We're still in the design phase, and plan to have a pro design a radiant system for our home. It will be a 36'x75' home, situated with a long side facing directly south. Lots of glazing will provide heat to the south half of an insulated slab on grade. I'm curious about the interaction of the hot water and the half of the slab with solar input. The floorplan has large, open areas that span the full width of the house (north to south). I think we need three zones: master suite/sitting area (runs N to S full width), living/kitchen (runs N to S full width), and everything else (2nd and 3rd BR, utility, sewing, laundry, chopped up into small spaces). I know that the circuit lengths will need to be balanced, and there will be other considerations, but I'd like to hear your thoughts.
It seems to me there are three ways to approach this:
1. A north-side zone and and south-side zone, with separate in-slab temperature sensors. I'd expect that the north side would demand more hot water than the south side on sunny days.
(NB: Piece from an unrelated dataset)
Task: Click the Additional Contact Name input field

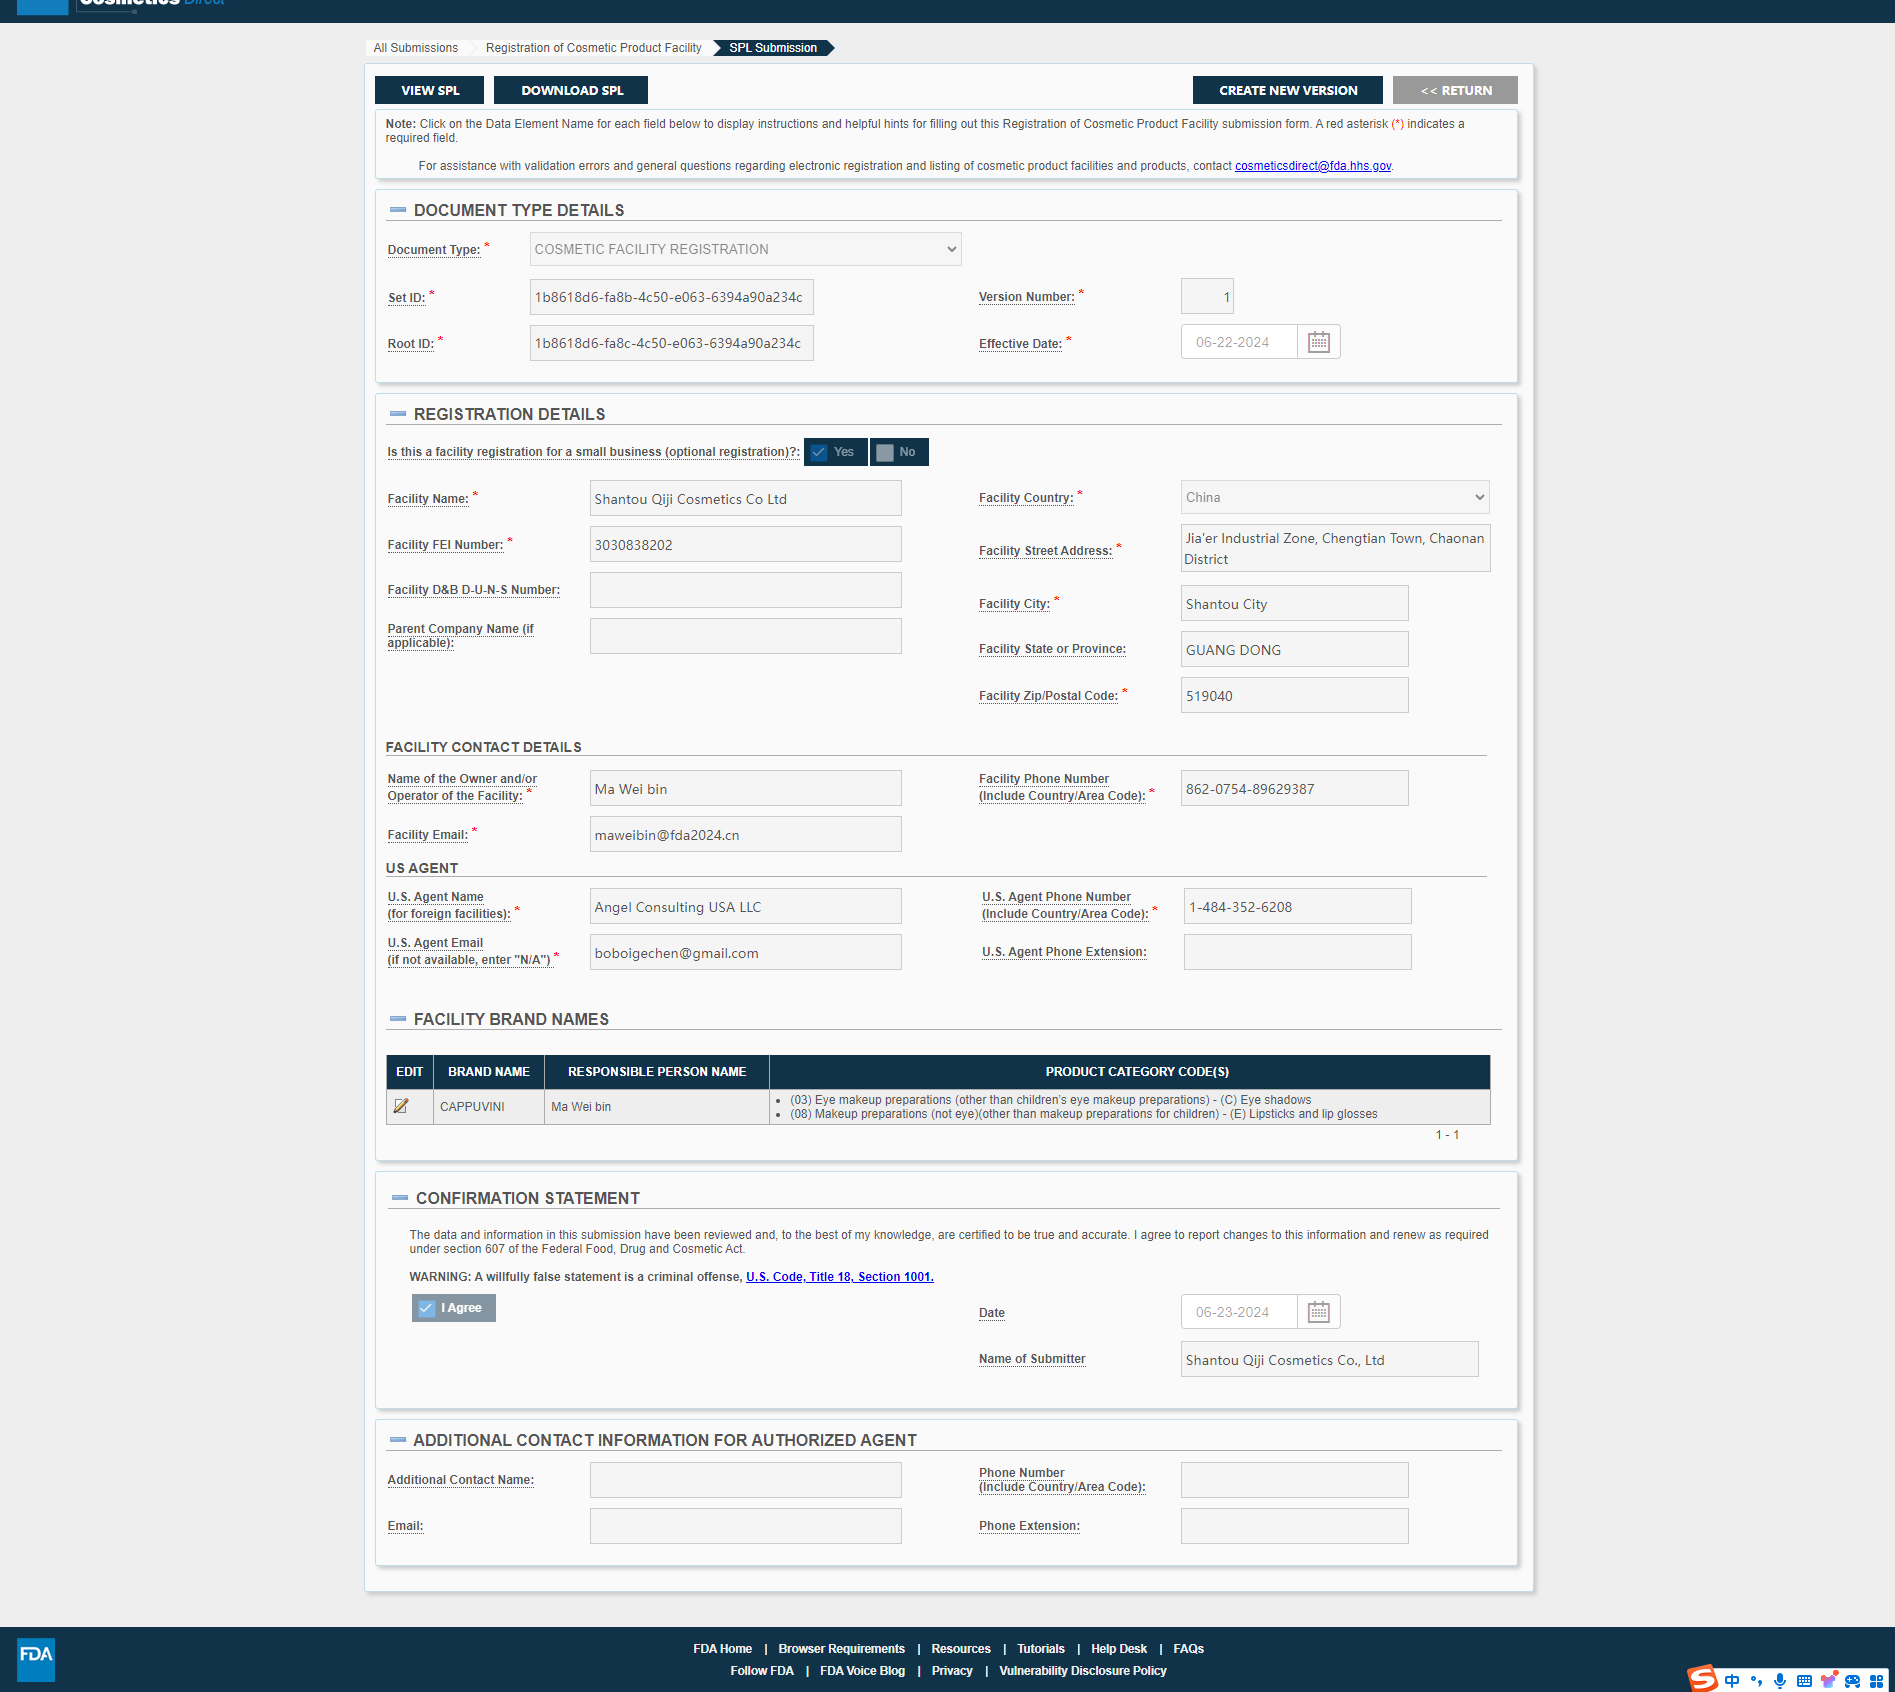Action: [745, 1480]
Might end up doubling the number of zones.
2. Allow the 3 zones to follow the floorplan, and run the width of the house. Hot water would enter the zone at the north side, hopefully losing more energy into the cooler half of the slab.
3. Allow the 3 zones to follow the floorplan, but supply the heated water to the south side of the zone. Excess energy from the south side would be moved to the cooler north side.
I can see pros and cons for each. Any thoughts or experience out there? Which option would you use?